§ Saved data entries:

********************

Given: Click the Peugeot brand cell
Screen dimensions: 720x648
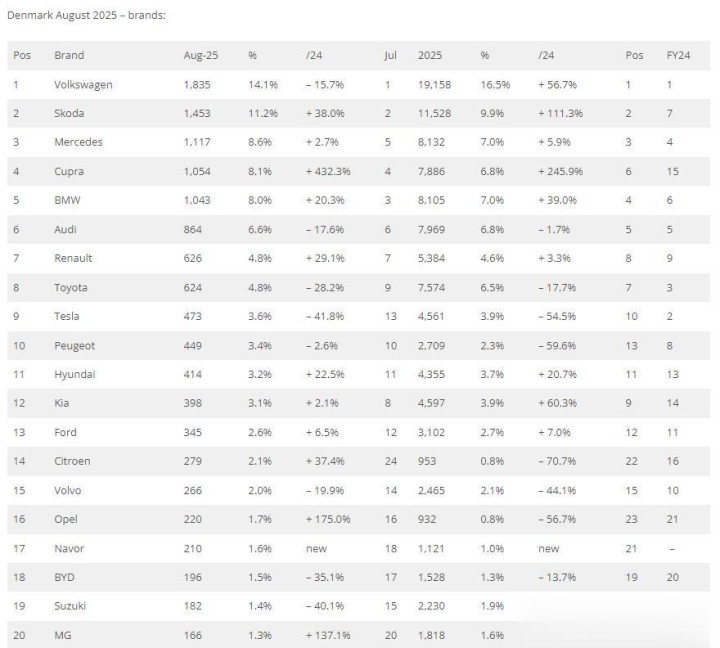Looking at the screenshot, I should (75, 345).
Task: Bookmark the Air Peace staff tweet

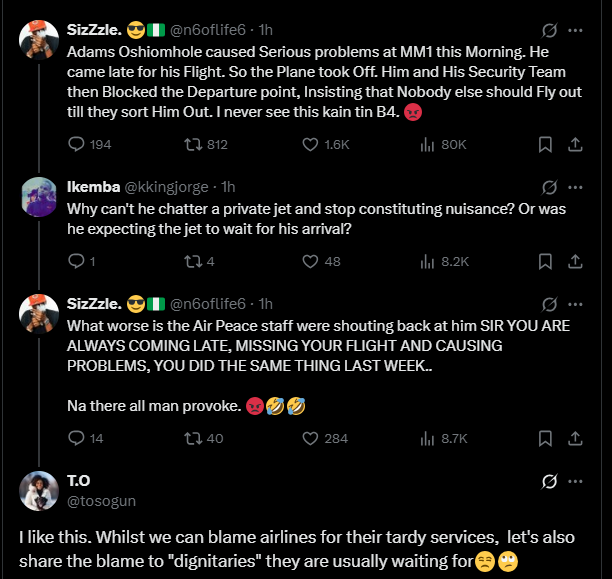Action: [x=545, y=438]
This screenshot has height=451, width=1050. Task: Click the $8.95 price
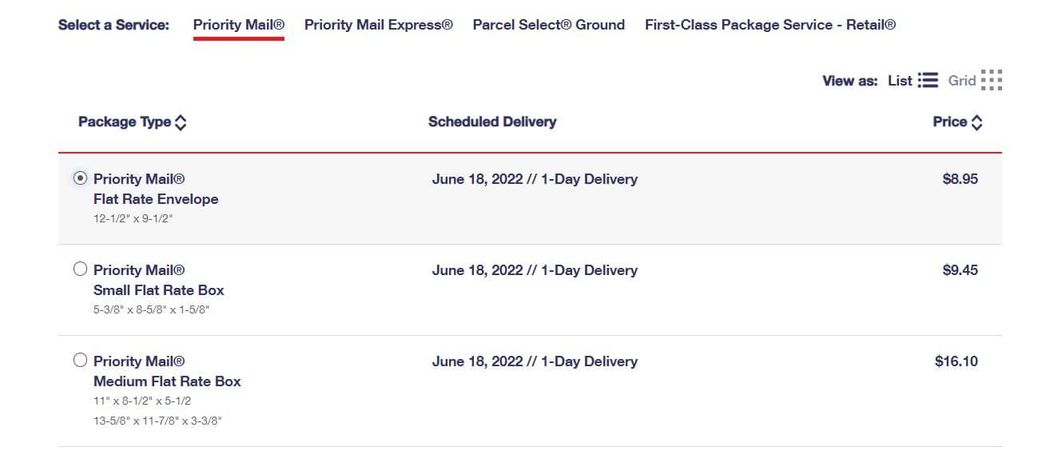coord(960,179)
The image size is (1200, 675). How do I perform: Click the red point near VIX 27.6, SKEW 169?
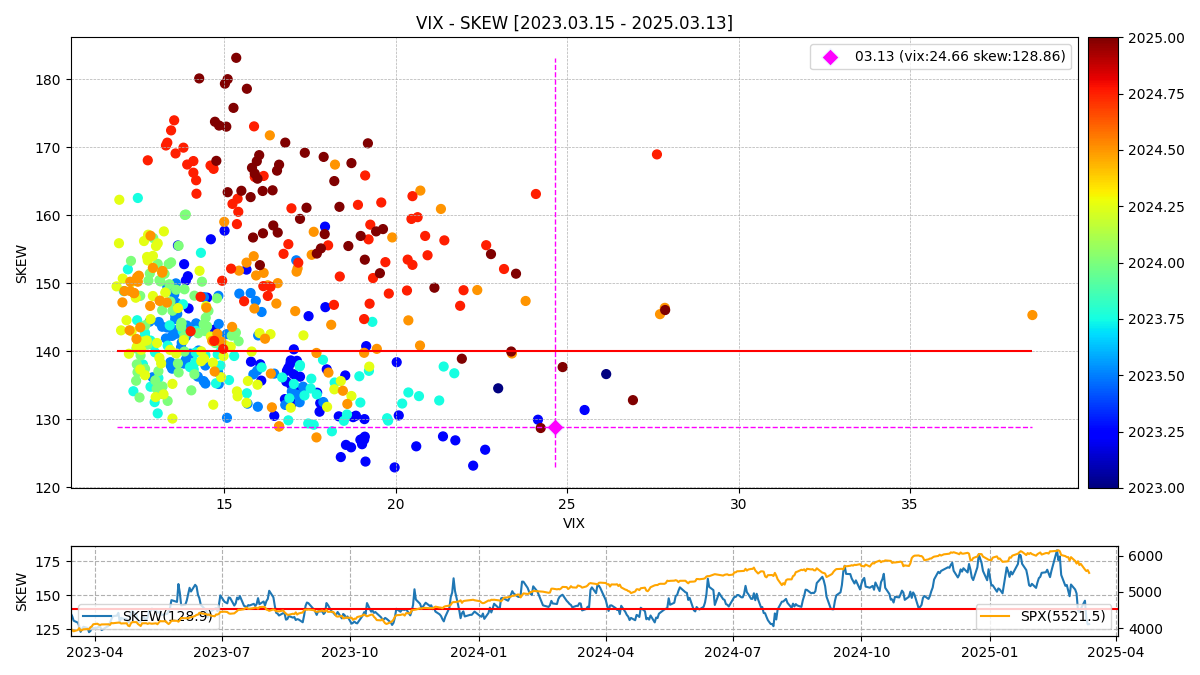coord(657,154)
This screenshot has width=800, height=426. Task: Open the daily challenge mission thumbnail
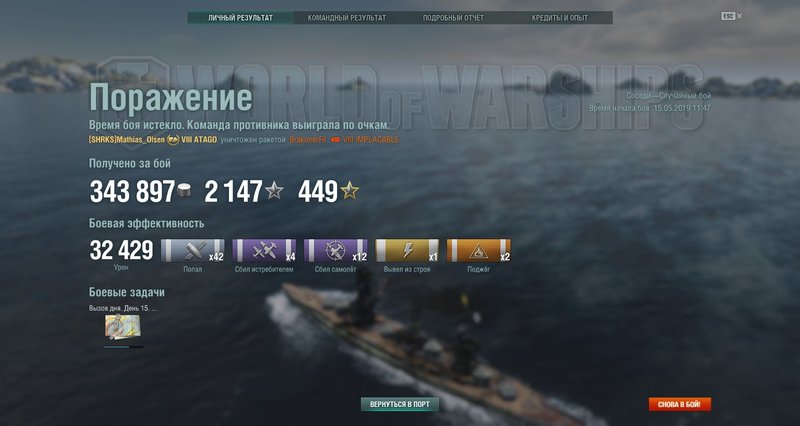[x=122, y=327]
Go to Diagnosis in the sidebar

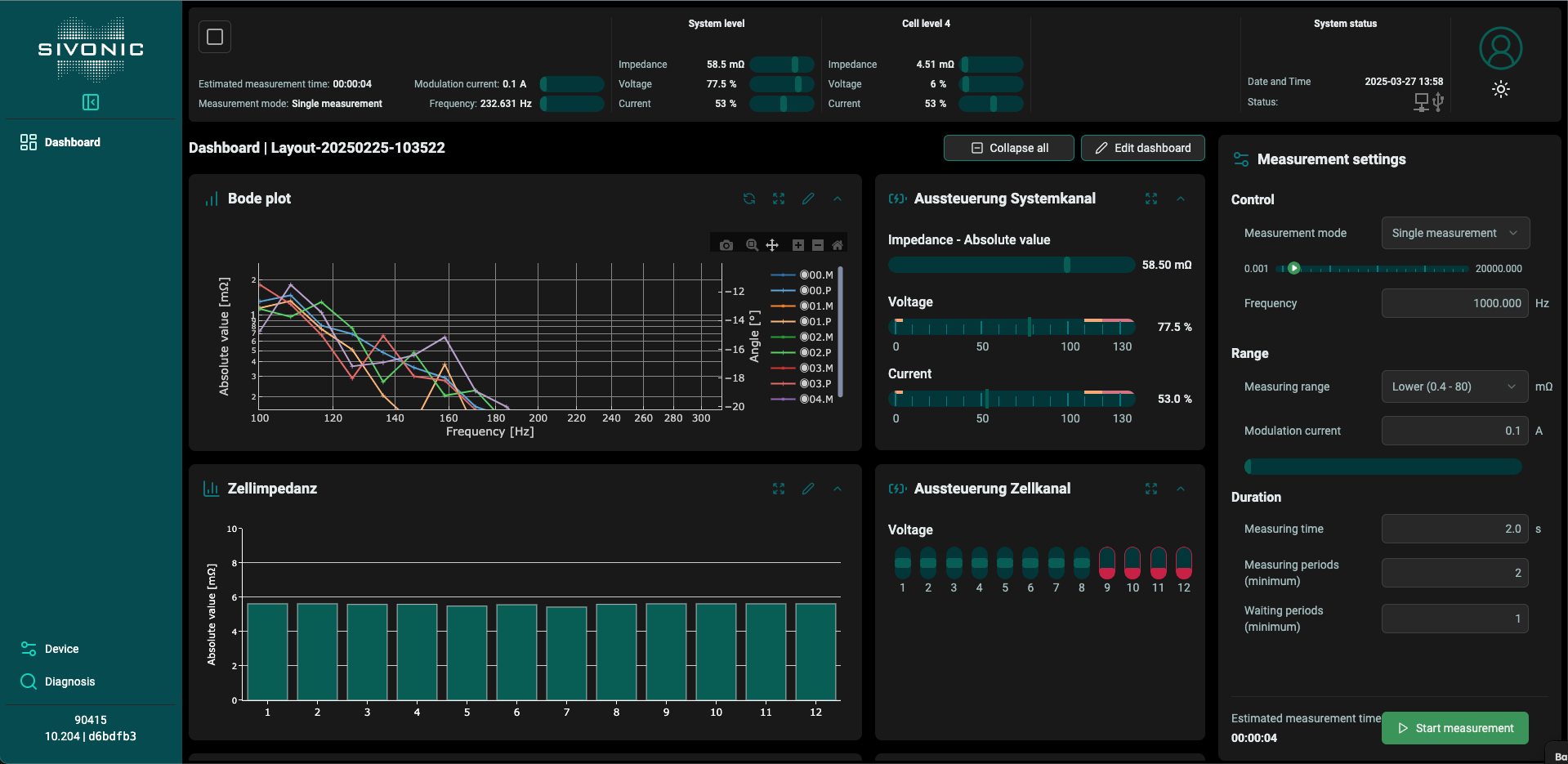[x=69, y=681]
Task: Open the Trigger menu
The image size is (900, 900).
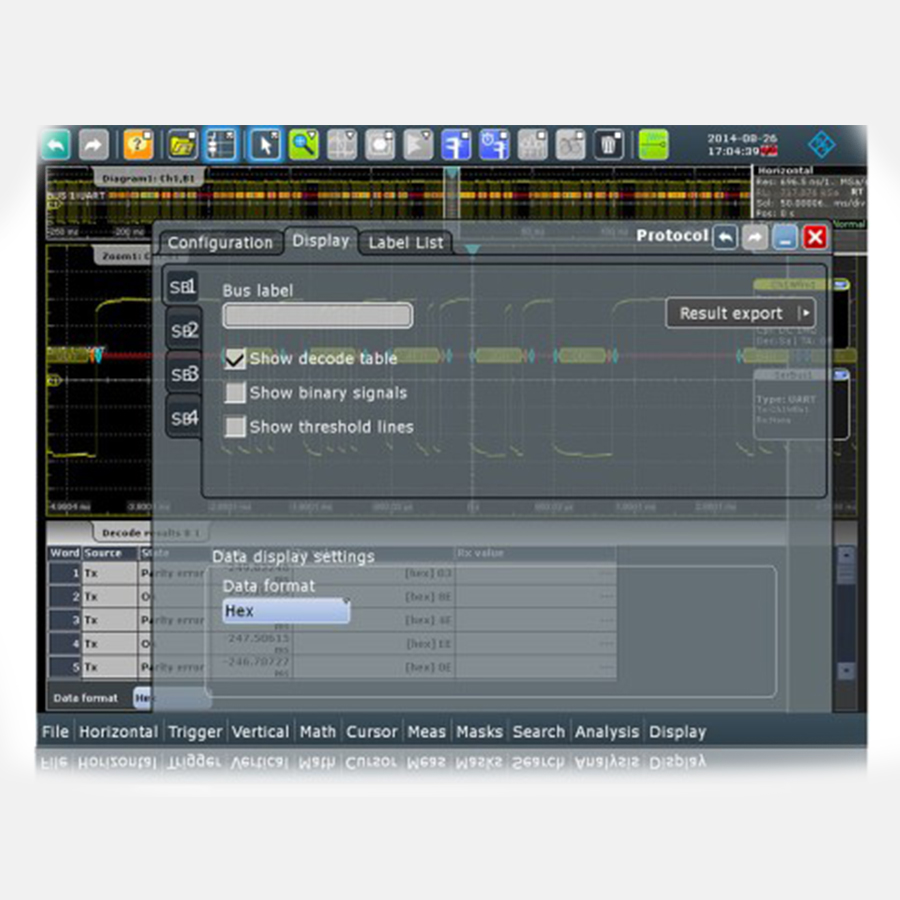Action: coord(195,732)
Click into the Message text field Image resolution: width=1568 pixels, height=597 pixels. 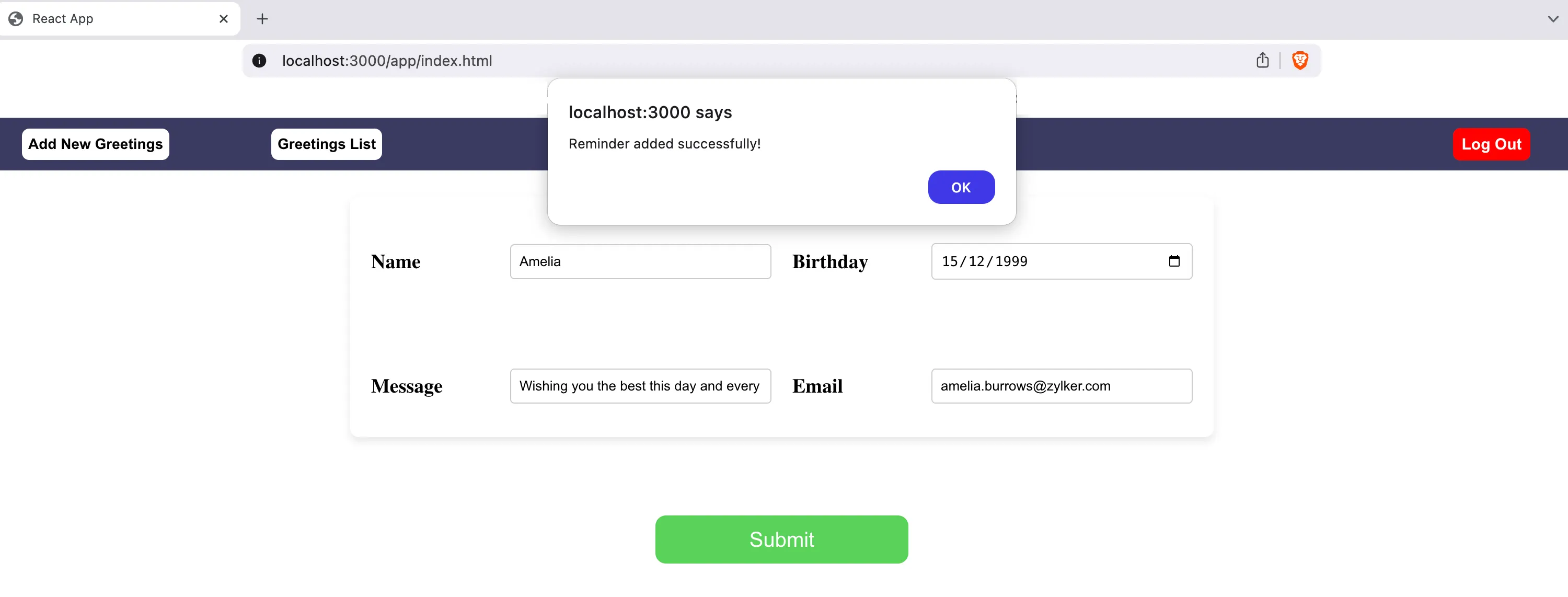point(640,386)
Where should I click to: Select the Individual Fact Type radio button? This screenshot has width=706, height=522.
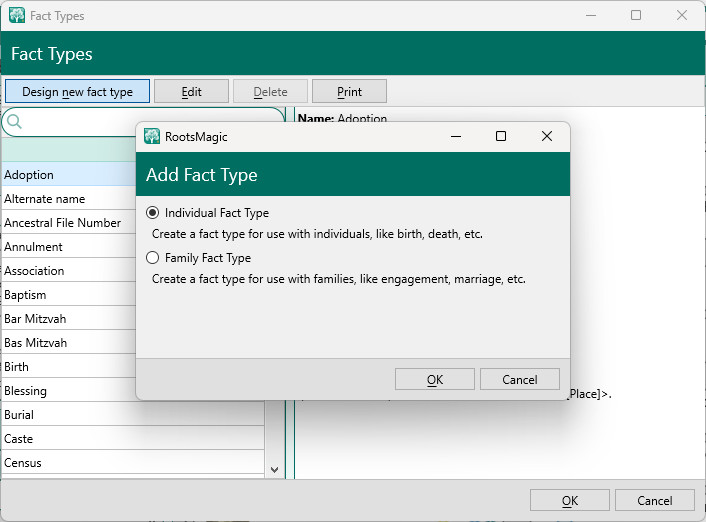pos(153,213)
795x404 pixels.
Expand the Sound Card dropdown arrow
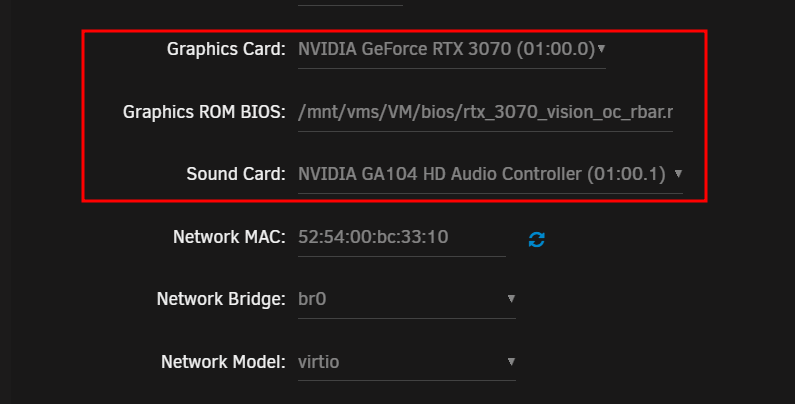point(678,174)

********************

§ About this task:
In the data above, find the line containing "Where should I", then output it and every later line exactly, without the pictures.

§ Response to the exercise:
Where should I click to: Select the Individual Fact Type radio button? This screenshot has width=706, height=522.
pos(153,213)
795x404 pixels.
Expand the Sound Card dropdown arrow
point(678,174)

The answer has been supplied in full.